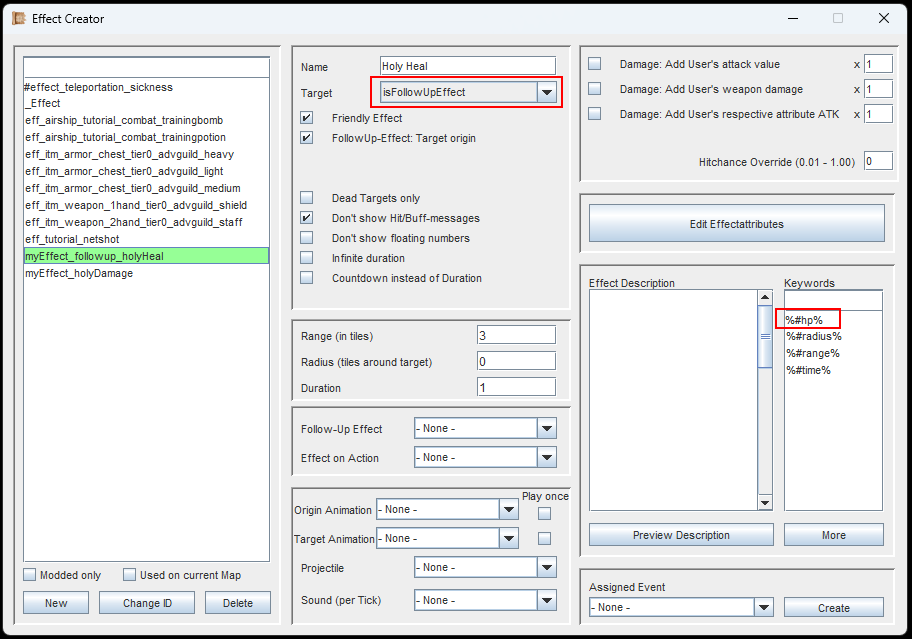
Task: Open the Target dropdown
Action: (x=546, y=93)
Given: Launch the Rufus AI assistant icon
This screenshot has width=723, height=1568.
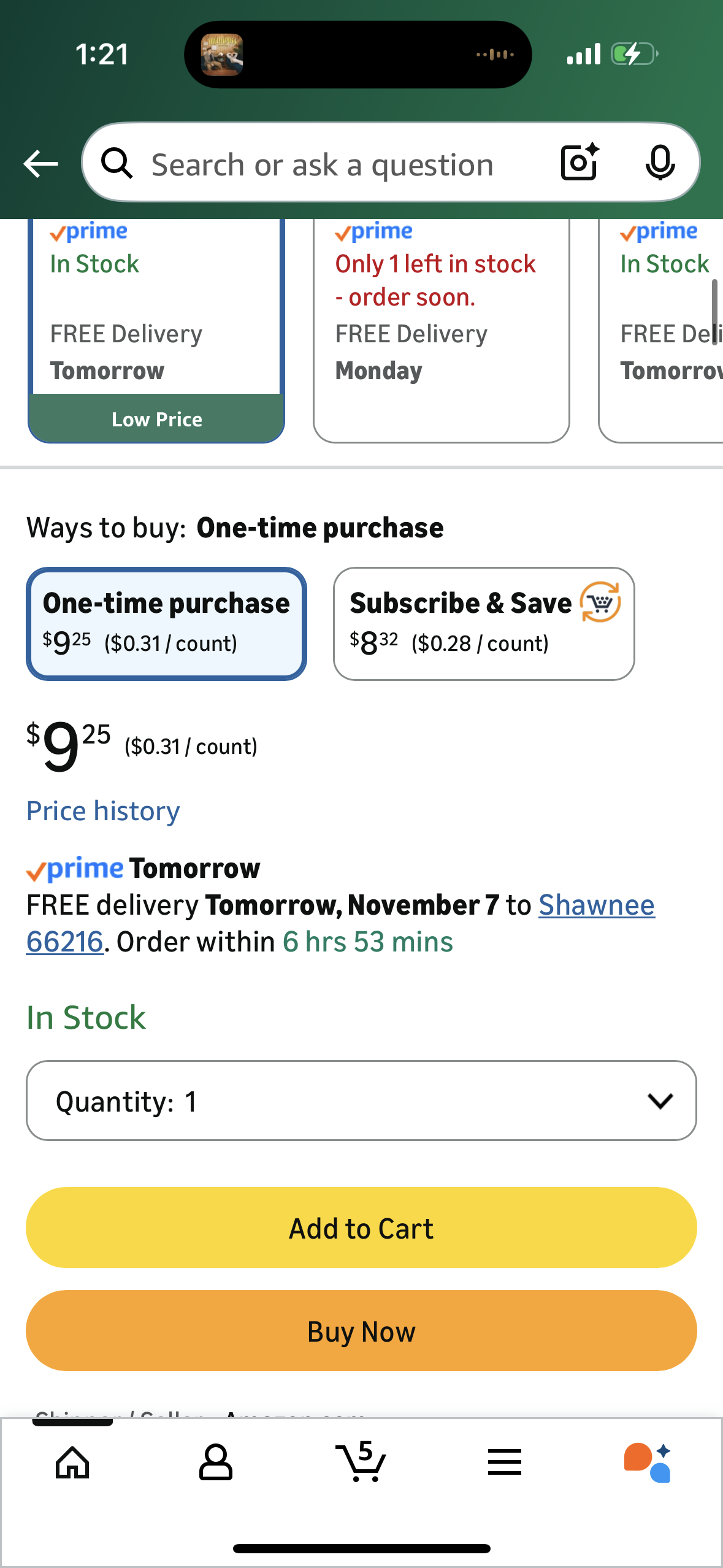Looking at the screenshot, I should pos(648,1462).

[Work instruction]
Everything from the line with "Given: Launch the Rufus AI assistant icon" through the end of the records is to be repeated exactly. The pictures are not.

[Task answer]
Given: Launch the Rufus AI assistant icon
This screenshot has width=723, height=1568.
Looking at the screenshot, I should pos(648,1462).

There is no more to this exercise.